**What the exercise asks:**
Rewrite everything from the line containing "This screenshot has width=644, height=338." down to the end of the listing, substituting "Remove" for "Delete" and leaving all else unchanged. Omit the pictures from your answer.

** Start Data records **

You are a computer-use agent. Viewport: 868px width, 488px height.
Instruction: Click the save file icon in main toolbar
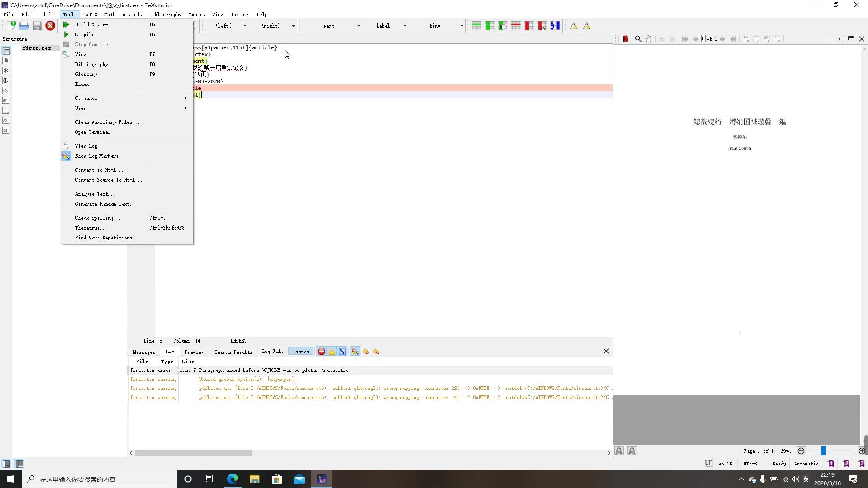click(37, 26)
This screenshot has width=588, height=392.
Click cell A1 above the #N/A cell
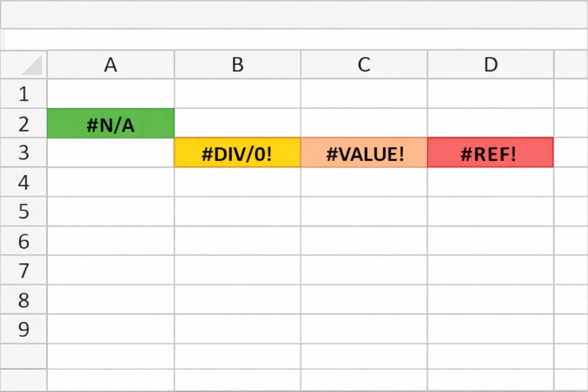(110, 94)
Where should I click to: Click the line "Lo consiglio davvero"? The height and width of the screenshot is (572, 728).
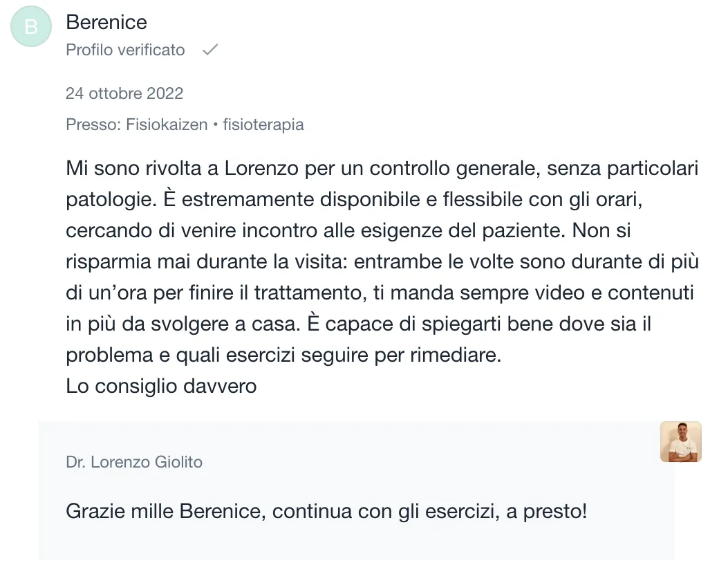[x=161, y=386]
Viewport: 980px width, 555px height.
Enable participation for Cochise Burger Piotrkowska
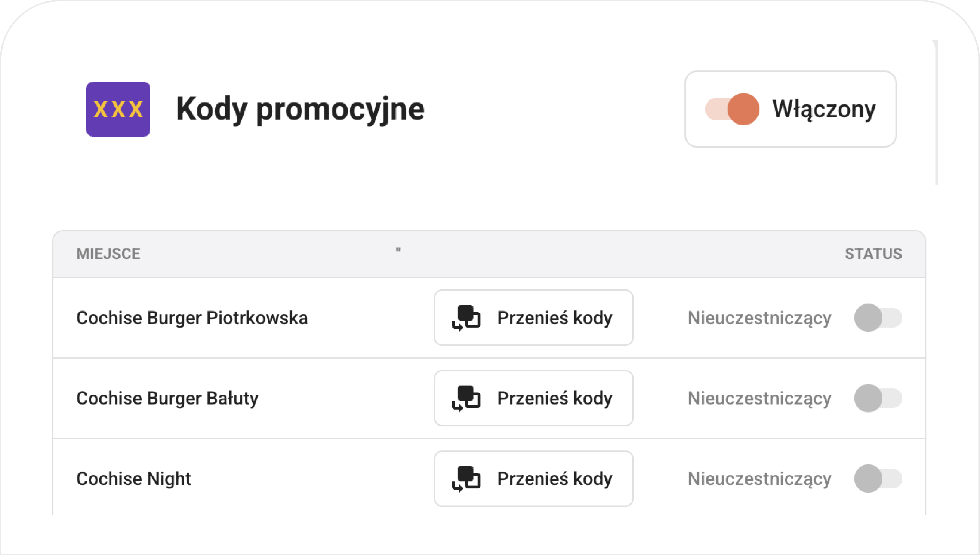[x=878, y=318]
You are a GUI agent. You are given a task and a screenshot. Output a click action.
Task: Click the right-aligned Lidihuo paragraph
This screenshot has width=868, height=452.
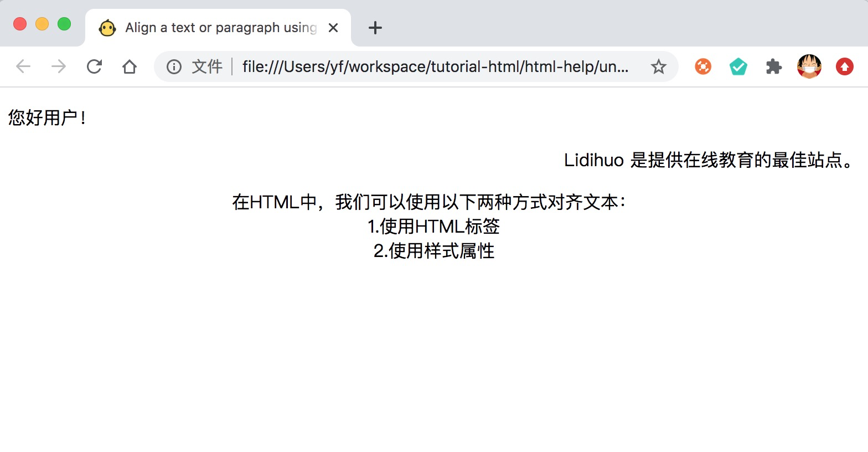coord(710,160)

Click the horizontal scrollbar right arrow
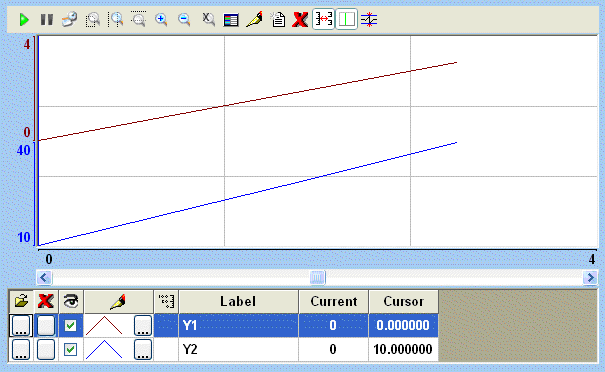tap(590, 277)
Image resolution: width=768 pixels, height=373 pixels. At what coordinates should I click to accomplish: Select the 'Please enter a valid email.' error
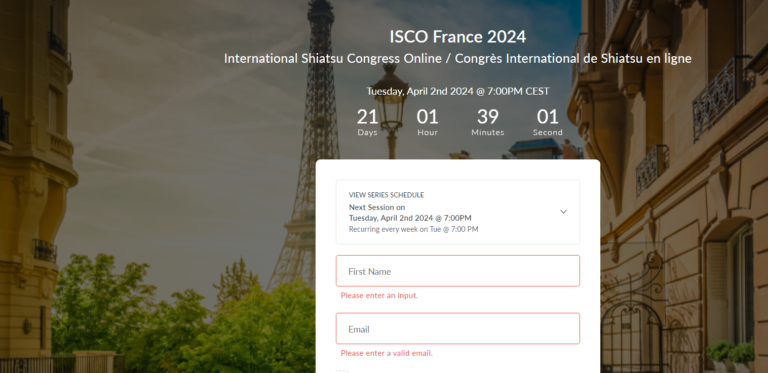pyautogui.click(x=386, y=353)
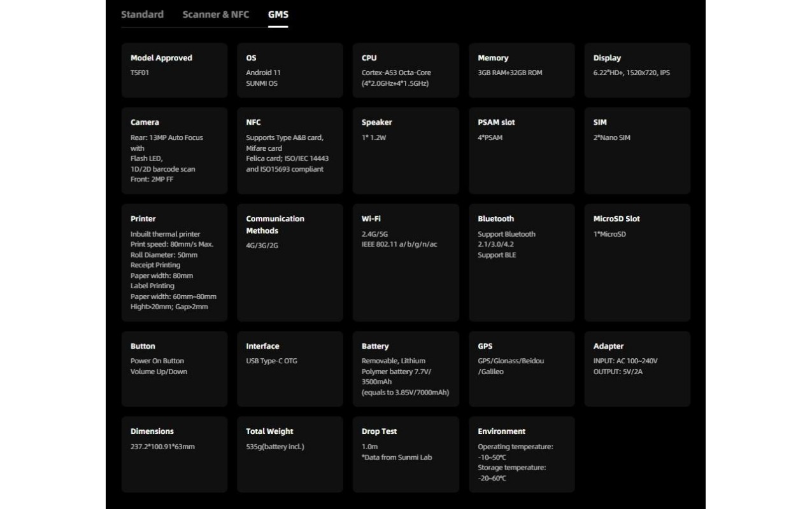
Task: Select the OS Android 11 card
Action: 290,70
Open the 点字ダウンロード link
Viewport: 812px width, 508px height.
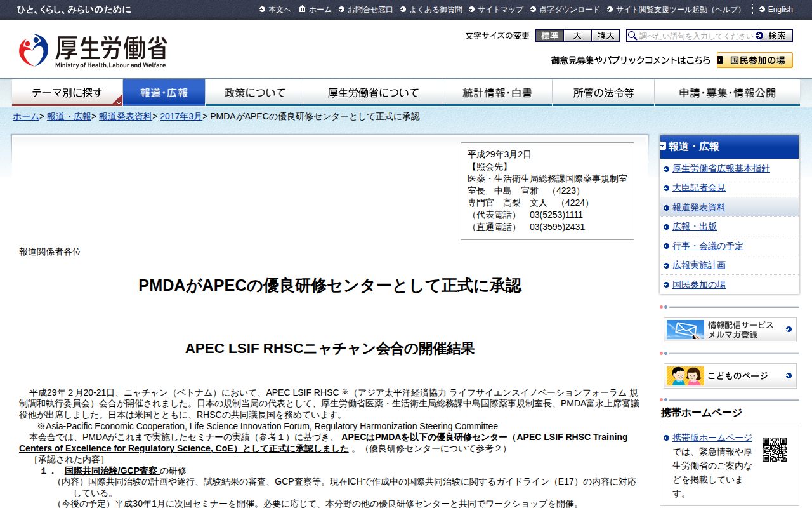569,10
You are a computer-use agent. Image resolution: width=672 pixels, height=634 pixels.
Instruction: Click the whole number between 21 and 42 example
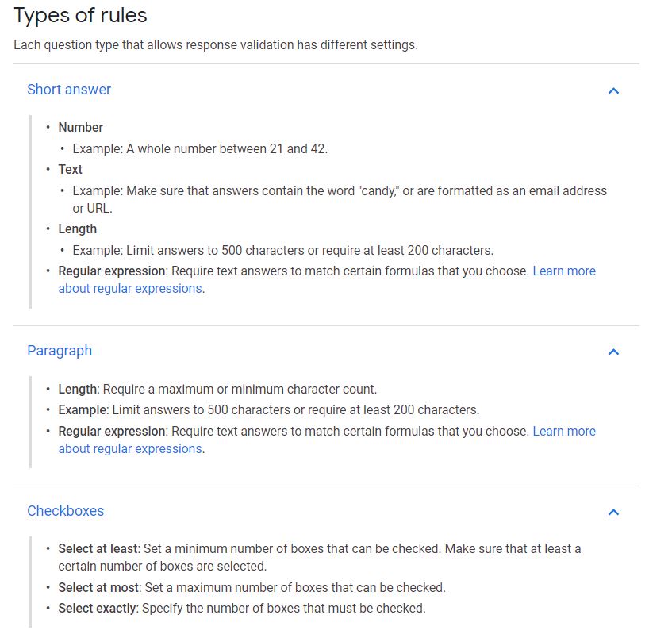200,149
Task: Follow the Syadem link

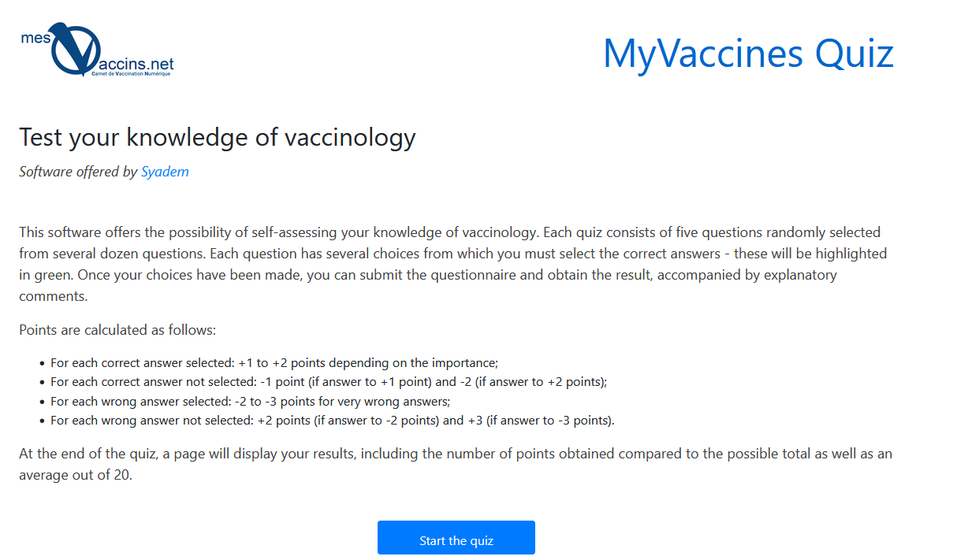Action: coord(165,171)
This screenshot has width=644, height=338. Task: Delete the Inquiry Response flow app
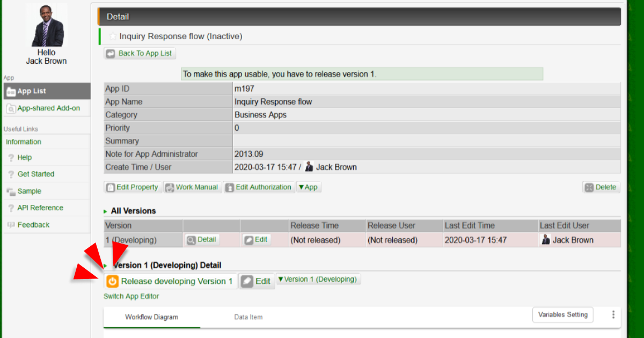point(601,187)
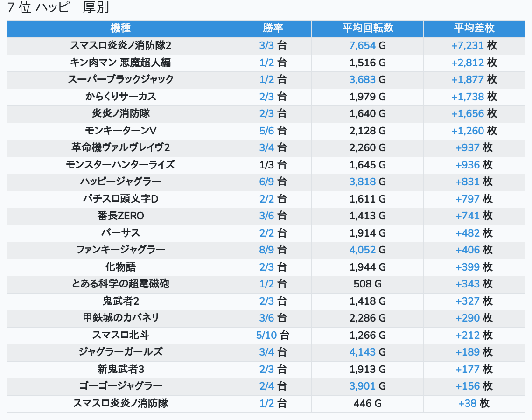Click the 7位 ハッピー厚別 heading
This screenshot has width=532, height=420.
click(x=58, y=8)
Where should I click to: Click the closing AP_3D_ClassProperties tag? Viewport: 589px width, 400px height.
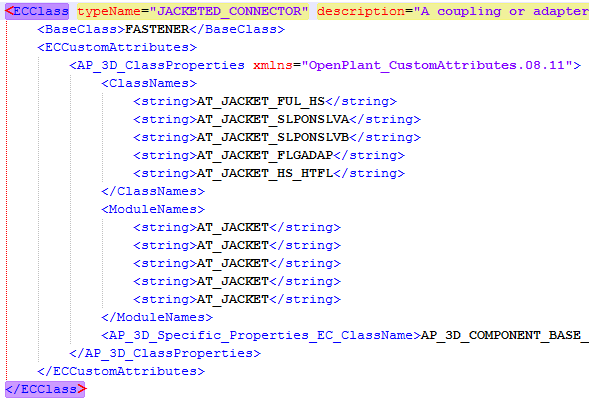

** End Data records **

**Solution for this exercise:**
This screenshot has width=644, height=338. Task: Remove the Inquiry Response flow app
point(601,187)
Click the 7位 ハッピー厚別 heading
This screenshot has width=532, height=420.
click(x=58, y=8)
Where should I click to: Click the closing AP_3D_ClassProperties tag? Viewport: 589px width, 400px height.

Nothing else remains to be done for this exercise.